L’utilisation usuelle de CEPREMOD consiste à analyser l’effet des chocs sur les variables macroéconomiques comme la croissance du PIB ou l’emploi. L’utilisation inversée du modèle consiste à inverser le sens analyse : déduire les chocs qui frappent l’économie à partir des variables macroéconomiques observées (étant donné les liens entre ces variables décrites par le modèle). Cette utilisation inversée permet d’identifier les « chocs COVID », c’est-à-dire l’impact effectif des restrictions sanitaires sur les décisions économiques.

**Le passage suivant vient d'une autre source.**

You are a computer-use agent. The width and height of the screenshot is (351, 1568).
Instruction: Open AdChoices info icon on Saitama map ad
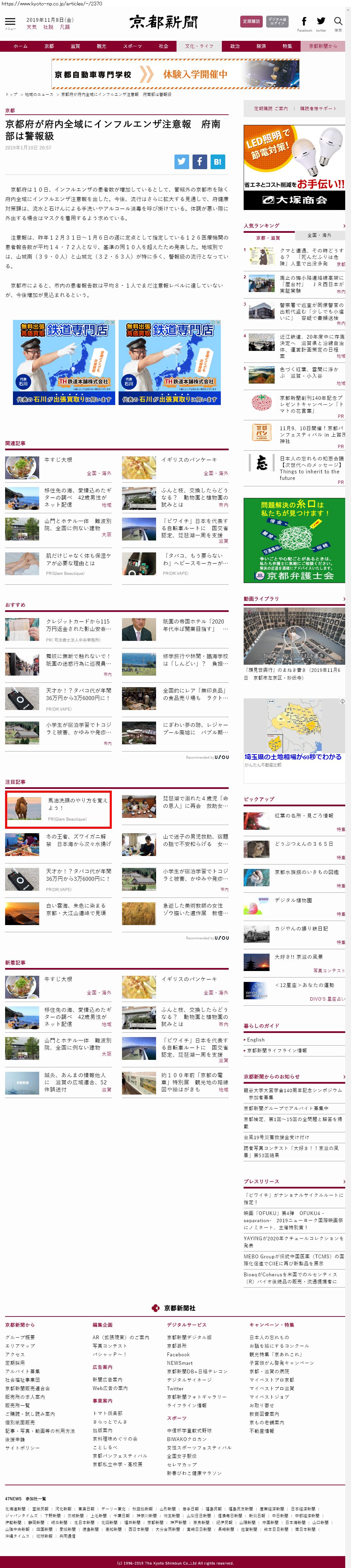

Pour l’évaluation du PLF, l’originalité de l’approche développée par l’observatoire de macroéconomie est d’appliquer cette utilisation inversée pour les prévisions des variables macroéconomiques : nous estimons les chocs futurs compatibles avec les prévisions du PLF pour les principales variables macroéconomiques étant donné les liens entre ces variables décrites par le modèle CEPREMOD. Nous pouvons ensuite bâtir des scénarios contrefactuels en analysant les conséquences spécifiques de chacun de ces chocs sur l’économie française selon les politiques mises en œuvre.
Données pour reproduire les figures (format Excel)
- Cette caractéristique est partagée avec l’économie américaine, voir la communication du 19/07/2021 du NBER en charge de la datation du cycle économique américain. Pour la France, voir également la datation établie par le comité de datation de l’AFSE.